EXERCISE INSTRUCTIONS: Present everything in the entries from the line containing "Expand the APA Transmission (70131) response" down to the line containing "Action: tap(87, 481)", both included, as a JSON list of strings with one string per line. Leave out any blank lines.

MATERIAL FOR THIS TASK:
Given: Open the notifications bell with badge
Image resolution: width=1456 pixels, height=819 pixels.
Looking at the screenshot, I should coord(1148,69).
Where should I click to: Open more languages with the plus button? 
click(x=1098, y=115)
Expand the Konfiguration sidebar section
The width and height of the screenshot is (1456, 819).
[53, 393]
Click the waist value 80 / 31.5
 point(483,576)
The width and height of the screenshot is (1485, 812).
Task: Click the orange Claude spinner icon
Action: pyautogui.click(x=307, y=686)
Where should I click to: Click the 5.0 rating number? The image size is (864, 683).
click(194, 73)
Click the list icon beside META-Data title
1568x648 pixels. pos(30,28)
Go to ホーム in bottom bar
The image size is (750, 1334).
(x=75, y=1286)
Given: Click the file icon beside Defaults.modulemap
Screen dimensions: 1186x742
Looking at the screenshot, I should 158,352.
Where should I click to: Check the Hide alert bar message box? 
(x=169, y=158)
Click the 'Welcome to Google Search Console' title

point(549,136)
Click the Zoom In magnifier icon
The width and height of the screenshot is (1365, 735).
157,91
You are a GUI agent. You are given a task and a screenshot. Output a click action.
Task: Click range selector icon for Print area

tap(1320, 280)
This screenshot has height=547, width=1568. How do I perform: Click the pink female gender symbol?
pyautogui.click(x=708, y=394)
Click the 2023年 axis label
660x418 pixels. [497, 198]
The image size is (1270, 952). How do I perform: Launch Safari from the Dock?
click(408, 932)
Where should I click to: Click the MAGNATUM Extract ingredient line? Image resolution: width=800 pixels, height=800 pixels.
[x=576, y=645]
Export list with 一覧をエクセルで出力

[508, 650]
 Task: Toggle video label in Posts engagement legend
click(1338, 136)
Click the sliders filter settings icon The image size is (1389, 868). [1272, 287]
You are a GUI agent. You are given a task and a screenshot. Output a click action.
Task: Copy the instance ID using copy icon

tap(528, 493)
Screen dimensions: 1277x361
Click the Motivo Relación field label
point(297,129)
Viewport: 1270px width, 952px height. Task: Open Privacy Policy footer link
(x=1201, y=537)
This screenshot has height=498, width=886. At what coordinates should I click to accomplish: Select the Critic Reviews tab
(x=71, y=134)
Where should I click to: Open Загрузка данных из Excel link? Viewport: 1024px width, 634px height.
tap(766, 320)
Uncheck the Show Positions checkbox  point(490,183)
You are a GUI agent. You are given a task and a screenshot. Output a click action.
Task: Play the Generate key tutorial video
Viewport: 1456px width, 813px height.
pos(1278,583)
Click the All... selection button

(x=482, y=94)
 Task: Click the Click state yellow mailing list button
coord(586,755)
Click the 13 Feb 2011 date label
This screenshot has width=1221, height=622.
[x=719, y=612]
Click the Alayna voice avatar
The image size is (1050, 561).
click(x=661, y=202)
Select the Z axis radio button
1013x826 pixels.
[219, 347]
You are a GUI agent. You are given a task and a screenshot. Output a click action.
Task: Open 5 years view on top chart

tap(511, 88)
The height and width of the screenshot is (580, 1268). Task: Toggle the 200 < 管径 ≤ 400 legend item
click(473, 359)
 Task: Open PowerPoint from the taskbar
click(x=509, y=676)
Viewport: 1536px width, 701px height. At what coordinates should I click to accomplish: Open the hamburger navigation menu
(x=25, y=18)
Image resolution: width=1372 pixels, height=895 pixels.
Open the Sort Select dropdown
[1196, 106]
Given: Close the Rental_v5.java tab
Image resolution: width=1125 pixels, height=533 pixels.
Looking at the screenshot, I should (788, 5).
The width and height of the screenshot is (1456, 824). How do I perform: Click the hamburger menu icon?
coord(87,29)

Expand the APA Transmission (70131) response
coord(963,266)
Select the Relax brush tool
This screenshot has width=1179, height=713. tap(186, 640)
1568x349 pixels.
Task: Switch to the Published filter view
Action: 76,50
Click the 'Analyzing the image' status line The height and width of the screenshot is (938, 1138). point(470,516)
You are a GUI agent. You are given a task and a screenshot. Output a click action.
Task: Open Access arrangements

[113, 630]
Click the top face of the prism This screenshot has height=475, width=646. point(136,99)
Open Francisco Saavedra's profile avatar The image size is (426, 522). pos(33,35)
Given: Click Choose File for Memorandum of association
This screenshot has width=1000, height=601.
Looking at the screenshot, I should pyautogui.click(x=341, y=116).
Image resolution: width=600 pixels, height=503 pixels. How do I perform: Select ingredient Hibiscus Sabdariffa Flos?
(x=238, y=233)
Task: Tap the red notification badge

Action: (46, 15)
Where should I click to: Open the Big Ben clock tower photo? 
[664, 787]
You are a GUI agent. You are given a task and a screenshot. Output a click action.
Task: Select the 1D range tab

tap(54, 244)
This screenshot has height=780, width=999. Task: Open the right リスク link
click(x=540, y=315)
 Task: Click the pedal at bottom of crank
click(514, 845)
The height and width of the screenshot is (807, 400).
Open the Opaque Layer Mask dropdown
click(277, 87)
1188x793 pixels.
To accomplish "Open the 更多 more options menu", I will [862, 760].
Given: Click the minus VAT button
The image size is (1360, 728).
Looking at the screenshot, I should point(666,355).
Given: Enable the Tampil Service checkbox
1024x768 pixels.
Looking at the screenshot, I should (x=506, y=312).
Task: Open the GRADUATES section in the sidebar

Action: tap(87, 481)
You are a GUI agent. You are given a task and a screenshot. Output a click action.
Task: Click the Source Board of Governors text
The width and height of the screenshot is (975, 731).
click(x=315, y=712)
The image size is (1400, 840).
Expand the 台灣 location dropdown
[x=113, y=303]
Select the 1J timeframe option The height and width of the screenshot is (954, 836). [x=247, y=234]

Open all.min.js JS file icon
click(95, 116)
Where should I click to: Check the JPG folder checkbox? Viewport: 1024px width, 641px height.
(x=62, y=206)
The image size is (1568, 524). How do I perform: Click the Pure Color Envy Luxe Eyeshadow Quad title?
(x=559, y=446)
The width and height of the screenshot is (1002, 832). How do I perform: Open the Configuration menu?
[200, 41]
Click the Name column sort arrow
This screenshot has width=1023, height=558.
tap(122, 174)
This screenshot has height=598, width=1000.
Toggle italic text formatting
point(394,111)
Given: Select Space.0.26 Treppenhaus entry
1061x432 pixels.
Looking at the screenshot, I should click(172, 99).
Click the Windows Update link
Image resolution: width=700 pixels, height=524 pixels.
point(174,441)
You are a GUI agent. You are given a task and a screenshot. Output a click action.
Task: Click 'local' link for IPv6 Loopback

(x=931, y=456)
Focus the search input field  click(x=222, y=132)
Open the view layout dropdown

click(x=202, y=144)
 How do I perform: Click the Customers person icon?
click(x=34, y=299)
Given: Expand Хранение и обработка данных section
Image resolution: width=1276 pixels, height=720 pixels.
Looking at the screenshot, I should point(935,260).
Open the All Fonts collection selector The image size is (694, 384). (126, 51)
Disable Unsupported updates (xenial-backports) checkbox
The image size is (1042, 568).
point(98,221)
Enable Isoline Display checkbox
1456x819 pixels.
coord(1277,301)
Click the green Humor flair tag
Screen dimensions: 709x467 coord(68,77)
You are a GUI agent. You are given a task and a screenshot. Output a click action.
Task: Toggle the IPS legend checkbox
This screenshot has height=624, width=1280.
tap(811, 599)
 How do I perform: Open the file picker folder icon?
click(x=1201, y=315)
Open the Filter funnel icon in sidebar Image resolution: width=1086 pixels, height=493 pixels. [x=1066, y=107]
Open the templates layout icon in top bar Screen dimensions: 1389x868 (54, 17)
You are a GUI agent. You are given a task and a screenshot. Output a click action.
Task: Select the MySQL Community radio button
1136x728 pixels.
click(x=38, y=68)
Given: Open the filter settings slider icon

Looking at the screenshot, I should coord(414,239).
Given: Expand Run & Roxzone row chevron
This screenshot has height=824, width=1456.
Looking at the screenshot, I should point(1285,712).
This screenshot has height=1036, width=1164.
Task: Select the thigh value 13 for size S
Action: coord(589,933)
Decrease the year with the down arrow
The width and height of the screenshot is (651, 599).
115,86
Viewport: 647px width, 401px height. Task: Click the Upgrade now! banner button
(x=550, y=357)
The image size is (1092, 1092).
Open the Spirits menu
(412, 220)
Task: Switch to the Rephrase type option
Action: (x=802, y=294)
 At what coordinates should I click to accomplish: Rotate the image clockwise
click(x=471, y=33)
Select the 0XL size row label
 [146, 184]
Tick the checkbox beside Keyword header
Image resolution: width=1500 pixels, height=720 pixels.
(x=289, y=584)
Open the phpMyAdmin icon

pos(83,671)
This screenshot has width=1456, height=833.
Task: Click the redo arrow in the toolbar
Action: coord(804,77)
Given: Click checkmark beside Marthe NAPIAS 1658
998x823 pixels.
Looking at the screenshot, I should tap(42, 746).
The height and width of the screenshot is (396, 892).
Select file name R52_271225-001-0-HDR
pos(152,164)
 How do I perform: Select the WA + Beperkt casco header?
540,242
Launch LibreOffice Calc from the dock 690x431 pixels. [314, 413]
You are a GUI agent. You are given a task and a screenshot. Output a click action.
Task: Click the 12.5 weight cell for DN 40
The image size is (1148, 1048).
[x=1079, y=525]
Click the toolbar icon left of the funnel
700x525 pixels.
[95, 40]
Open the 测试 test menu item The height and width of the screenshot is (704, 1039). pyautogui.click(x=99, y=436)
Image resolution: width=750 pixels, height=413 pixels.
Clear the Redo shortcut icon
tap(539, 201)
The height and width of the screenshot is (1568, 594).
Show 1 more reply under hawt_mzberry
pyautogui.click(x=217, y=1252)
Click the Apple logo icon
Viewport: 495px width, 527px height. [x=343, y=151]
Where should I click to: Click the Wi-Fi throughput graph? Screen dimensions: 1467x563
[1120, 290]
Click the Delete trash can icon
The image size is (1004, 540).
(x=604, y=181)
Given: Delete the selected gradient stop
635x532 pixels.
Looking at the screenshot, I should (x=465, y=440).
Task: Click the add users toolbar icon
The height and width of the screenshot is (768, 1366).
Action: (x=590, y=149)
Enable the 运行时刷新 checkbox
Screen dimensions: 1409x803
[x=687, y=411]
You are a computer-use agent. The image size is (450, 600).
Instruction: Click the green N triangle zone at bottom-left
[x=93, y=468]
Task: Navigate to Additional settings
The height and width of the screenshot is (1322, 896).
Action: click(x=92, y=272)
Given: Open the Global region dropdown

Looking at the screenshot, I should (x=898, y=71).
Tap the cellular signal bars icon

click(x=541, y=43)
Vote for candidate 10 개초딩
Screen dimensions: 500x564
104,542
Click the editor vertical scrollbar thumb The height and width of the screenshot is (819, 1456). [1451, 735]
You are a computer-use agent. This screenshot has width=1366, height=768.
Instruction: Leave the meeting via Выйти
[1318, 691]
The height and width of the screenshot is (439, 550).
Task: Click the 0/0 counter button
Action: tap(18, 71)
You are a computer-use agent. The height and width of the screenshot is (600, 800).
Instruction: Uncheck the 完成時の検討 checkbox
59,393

TASK OUTPUT:
[
  "Expand the APA Transmission (70131) response",
  "coord(963,266)",
  "Select the Relax brush tool",
  "This screenshot has width=1179, height=713. tap(186, 640)",
  "1568x349 pixels.",
  "Task: Switch to the Published filter view",
  "Action: 76,50",
  "Click the 'Analyzing the image' status line The height and width of the screenshot is (938, 1138). point(470,516)",
  "You are a GUI agent. You are given a task and a screenshot. Output a click action.",
  "Task: Open Access arrangements",
  "[113, 630]",
  "Click the top face of the prism This screenshot has height=475, width=646. point(136,99)",
  "Open Francisco Saavedra's profile avatar The image size is (426, 522). pos(33,35)",
  "Given: Click Choose File for Memorandum of association",
  "This screenshot has width=1000, height=601.",
  "Looking at the screenshot, I should pyautogui.click(x=341, y=116).",
  "Image resolution: width=600 pixels, height=503 pixels. How do I perform: Select ingredient Hibiscus Sabdariffa Flos?",
  "(x=238, y=233)",
  "Task: Tap the red notification badge",
  "Action: (46, 15)",
  "Where should I click to: Open the Big Ben clock tower photo? ",
  "[664, 787]",
  "You are a GUI agent. You are given a task and a screenshot. Output a click action.",
  "Task: Select the 1D range tab",
  "tap(54, 244)",
  "This screenshot has height=780, width=999. Task: Open the right リスク link",
  "click(x=540, y=315)",
  " Task: Click the pedal at bottom of crank",
  "click(514, 845)",
  "The height and width of the screenshot is (807, 400).",
  "Open the Opaque Layer Mask dropdown",
  "click(277, 87)",
  "1188x793 pixels.",
  "To accomplish \"Open the 更多 more options menu\", I will [862, 760].",
  "Given: Click the minus VAT button",
  "The image size is (1360, 728).",
  "Looking at the screenshot, I should point(666,355).",
  "Given: Enable the Tampil Service checkbox",
  "1024x768 pixels.",
  "Looking at the screenshot, I should (x=506, y=312).",
  "Task: Open the GRADUATES section in the sidebar",
  "Action: tap(87, 481)"
]